Is Australia's School Curriculum Preparing Students for Future Success?
As the new school year approaches, parents and educators across Australia are reflecting on whether the education system is truly setting students up for future achievement. The time, resources, and effort invested in classrooms must be optimised to benefit both learners and teachers effectively.
Australia's future prosperity hinges on getting education right in 2026 and beyond. While economic challenges like low productivity growth and high inflation dominate national discussions, the connection between education outcomes and economic performance is undeniable. Teachers facing excessive workloads understand that working smarter to achieve better results is essential.
Examining Education System Productivity
First, consider the productivity of Australia's education system: the relationship between inputs and student outcomes. Unfortunately, trends are moving in the wrong direction. Despite increased funding through initiatives like the Gonski plan and recent national agreements, student performance has declined.
Approximately one in three Australian students fails to meet proficiency standards in NAPLAN testing. This figure rises to nearly one in two for regional and remote students. For First Nations students or those from families where parents didn't complete high school, only one in three achieve proficiency.

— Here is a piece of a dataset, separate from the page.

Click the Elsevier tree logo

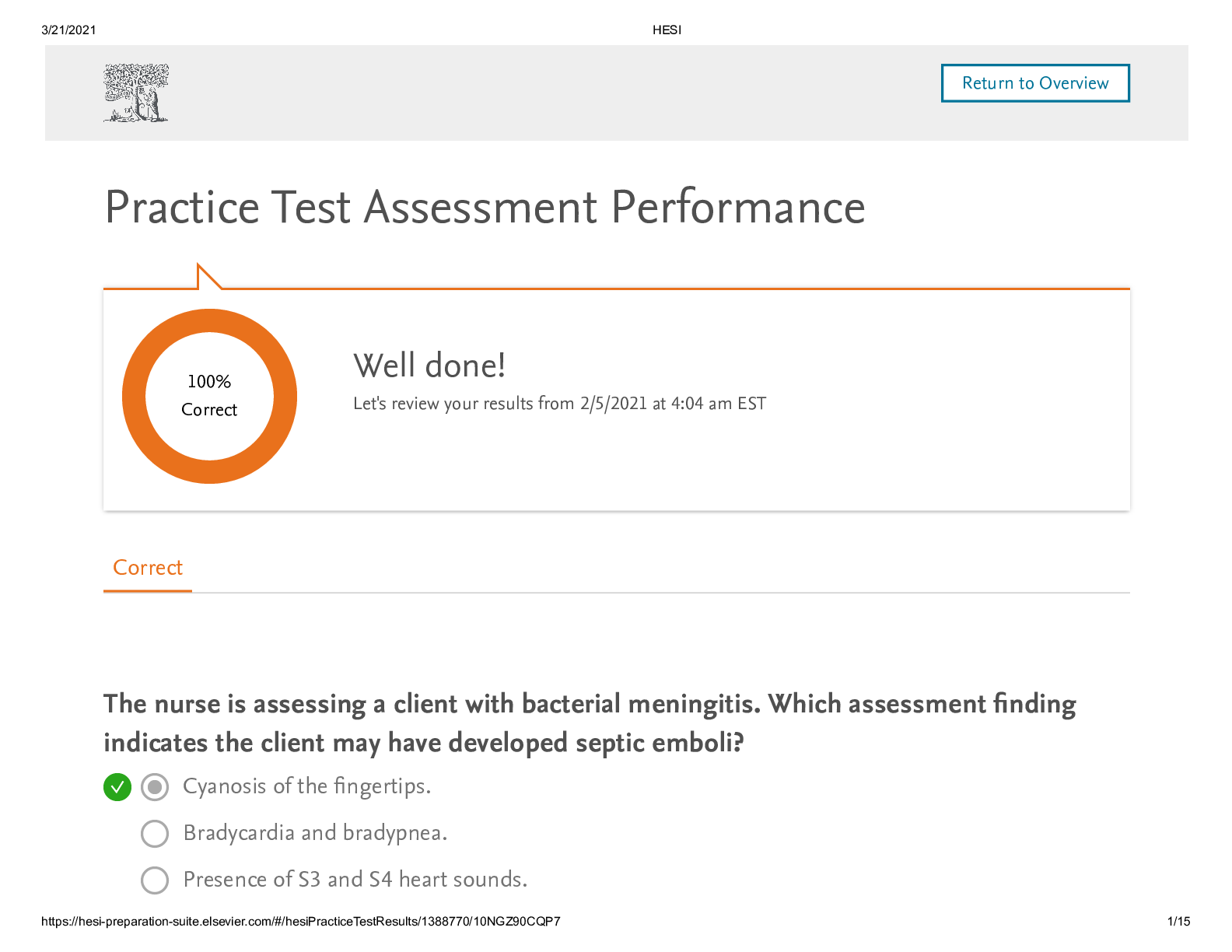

According to OECD's Program for International Student Assessment (PISA), today's 15-year-old Australian students have regressed compared to previous generations. This decline is more severe than in almost any other developed country.

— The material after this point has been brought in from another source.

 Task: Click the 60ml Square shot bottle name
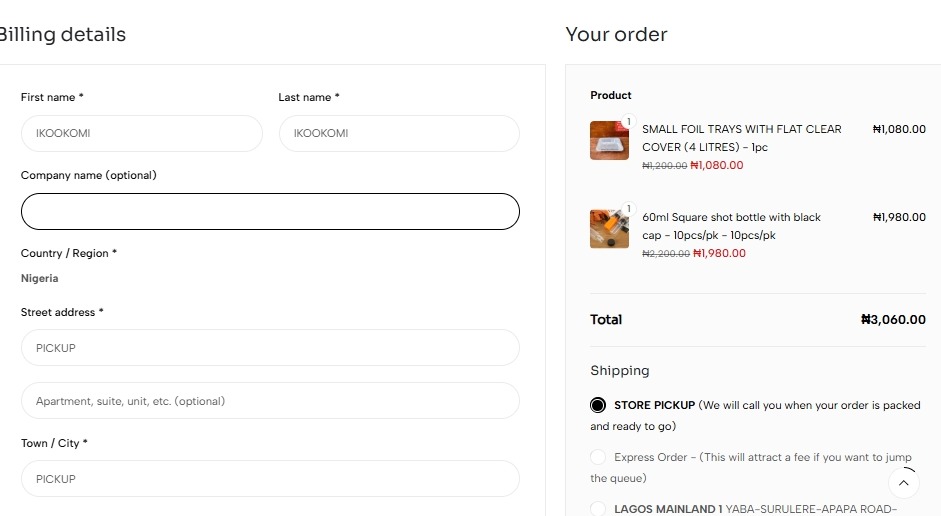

The Link Between Education and National Productivity
Second, education significantly contributes to national productivity. OECD research indicates that about one-sixth of the productivity slowdown across developed economies stems from declining human capital quality. Australia mirrors this pattern, with observable economic consequences.
Students lacking foundational skills face constrained future opportunities, while employers report that up to 88 percent of workers demonstrate poor literacy and numeracy skills. This inevitably undermines workplace productivity and economic growth.
Pathways to Improvement
The solution begins in the classroom. Addressing Australia's education and productivity challenges requires ensuring all students learn more each year through enhanced teaching quality and improved curriculum resources. Policymakers must focus relentlessly on reforms that boost student learning outcomes.

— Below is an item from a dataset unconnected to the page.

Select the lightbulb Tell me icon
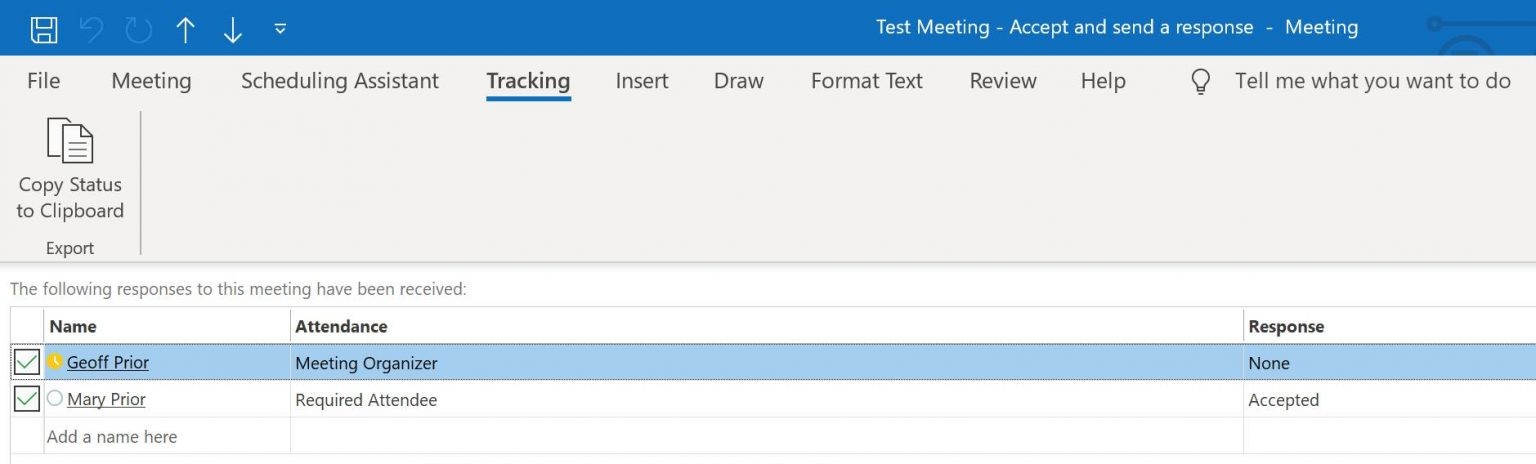This screenshot has height=464, width=1536. [1201, 82]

Several key reforms are currently underway but require political courage for full implementation.
Accountability Through Targets
The new national funding agreement includes important targets: increasing the percentage of students proficient in literacy and numeracy as measured by NAPLAN, and halving learning gaps for disadvantaged groups by 2031. However, these targets need genuine accountability.
Performance must be tracked transparently, publicly reported, and directly linked to future funding decisions. There must be clear consequences if states and territories fail to use additional funds to measurably improve results.
Enhancing Teacher Training
The government must complete reforms in teacher training and practice. Education Minister Jason Clare's "Strong Beginnings" review introduced new content requirements for teaching degrees, including additional practical experience and instruction in the science of learning.
The challenge lies not in setting new standards but in enforcing them. If universities struggle to meet these requirements, allowing non-university providers to offer teacher education—as successfully implemented in England—should be considered.
Reforming Professional Standards
Federal agencies must leverage reforms in other education areas. The Australian Professional Standards for Teachers should be revised to reflect the same evidence-based approach to learning and teaching that underpins the Strong Beginnings reforms.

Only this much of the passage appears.